Installing and Configure Solr Cloud
To provide high availability and increase uptime, SOLR Cloud was considered as an option to provide high uptime on one of ARDC's primary functions. SOLR powers the RDA Registry and the Portal software by providing search functionality, quick lookup on indexed records and general functionality of the Portal.
Basic setup and knowledge base for SOLR Cloud can be found at https://cwiki.apache.org/confluence/display/solr/SolrCloud
This tutorial assumes that you will install the minimum required for the SOLR Cloud with 3 servers, running 3 zookeepers, 3 solr instances and 2 collections that will have 3 replicas each (resting on 3 servers accordingly)
For the sake of simplicity, we will refer to these servers as server1, server2 and server3
Open Ports on the 3 servers
These ports are required by default by the zookeepers to communicate 2888
, 3888
and 2181
. Open port 8983
for the SOLR instance so that they can communicate to each other
Installing ZooKeeper on the 3 servers
cd /opt
curl -O http://apache.mirror.digitalpacific.com.au/zookeeper/zookeeper-3.4.6/zookeeper-3.4.6.tar.gz
tar zxvf zookeeper-3.4.6.tar.gz
rm -rf zookeeper-3.4.6.tar.gz
cd /opt/zookeeper-3.4.6
mkdir data
cp conf/zoo_sample.cfg conf/zoo.cfg
Give the server and id
, For eg. server1 will have an id
of 1
touch data/myid
echo 1 > data/myid # 2 for server2 and 3 for server 3
Edit the conf/zoo.cfg
to contain reference to the 3 servers
server.1=server1:2888:3888
server.2=server2:2888:3888
server.3=server3:2888:3888
Start zkServer
on the 3 servers using
bin/zkServer.sh start
Install SOLR in cloud mode
cd /opt
wget http://archive.apache.org/dist/lucene/solr/5.4.0/solr-5.4.0.tgz
tar -zxvf solr-5.4.0.tgz
Start SOLR in cloud mode
/opt/solr-5.4.0/bin/solr start -c -s /opt/solr-5.4.0/server/solr -m 1g -z server1:2181,server2:2181,server3:2181
SOLR should now start at http://localhost:8983/solr and when viewing the Cloud tab on SOLR interface, you will not see anything yet, because no collections are created. To create a portal collection
# do this on server1
/opt/solr-5.4.0/bin/solr create -c portal
This will automatically create a new collection with the default data_driven
schema and spawn a new shard and a new replica sitting on server1.
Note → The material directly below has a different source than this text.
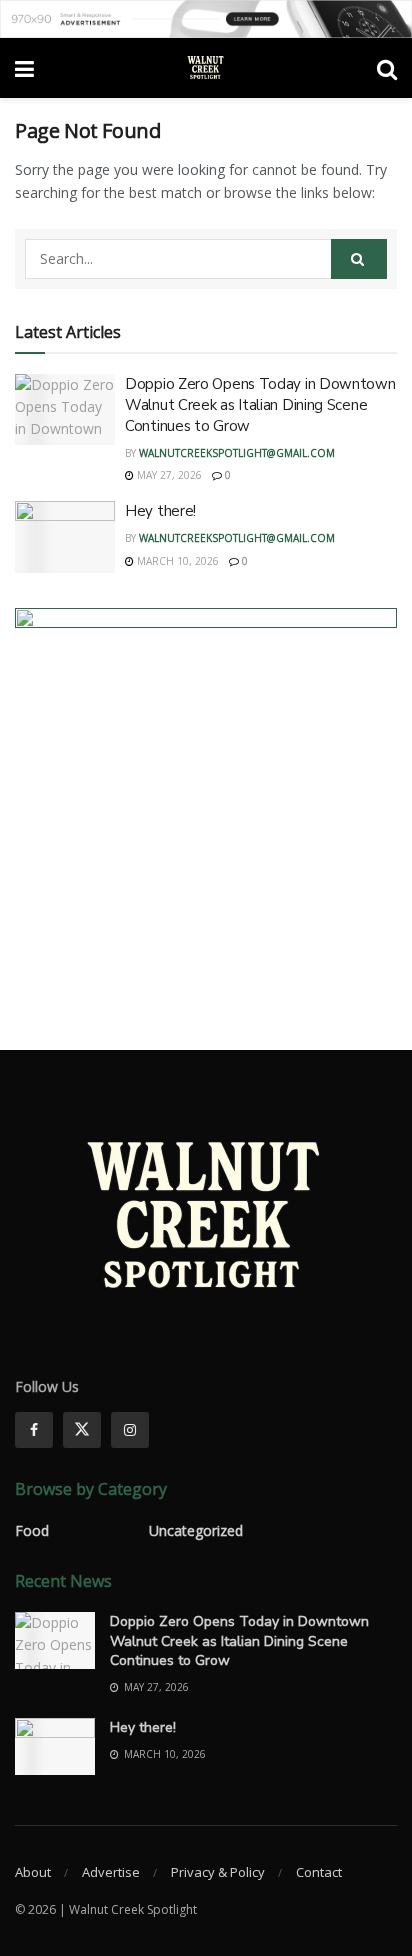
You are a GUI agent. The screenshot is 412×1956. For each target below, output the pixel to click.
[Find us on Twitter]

To spawn a new replica on server 2 and 3 respectively,
curl -XGET http://server1:8983/solr/admin/collections?action=ADDREPLICA&collection=portal&shard=shard1&node=server2:8983_solr
curl -XGET http://server1:8983/solr/admin/collections?action=ADDREPLICA&collection=portal&shard=shard1&node=server3:8983_solr
In the Cloud tab, you should see something similar to the following
With the first dot being the server1 as an active leader.
What makes it high availability?
Adding records to server1:8983 will almost immediately make it accessible on server2:8983. If 1 server goes down, the others will still have the entire collection intact. If the server comes backup, it will go into a recovery
stage before it can accept new document again. Schema changes are also automatically propagate to the other replicas almost immediately.
Troubleshooting
Zookeepers are not communicating correctly
Monitor the zookeeper.out
file to see if they are communicating correctly, if they are not, there will be reference on which server it's having trouble communicating to. Make sure the port 2888
and 3888
are open on both ends.
SOLR instances can't talk to the zookeepers and/or can't talk to one another
Monitor solr.log
for any errors. Ensure port 8983
and port 2181
are open and accessible from the other end.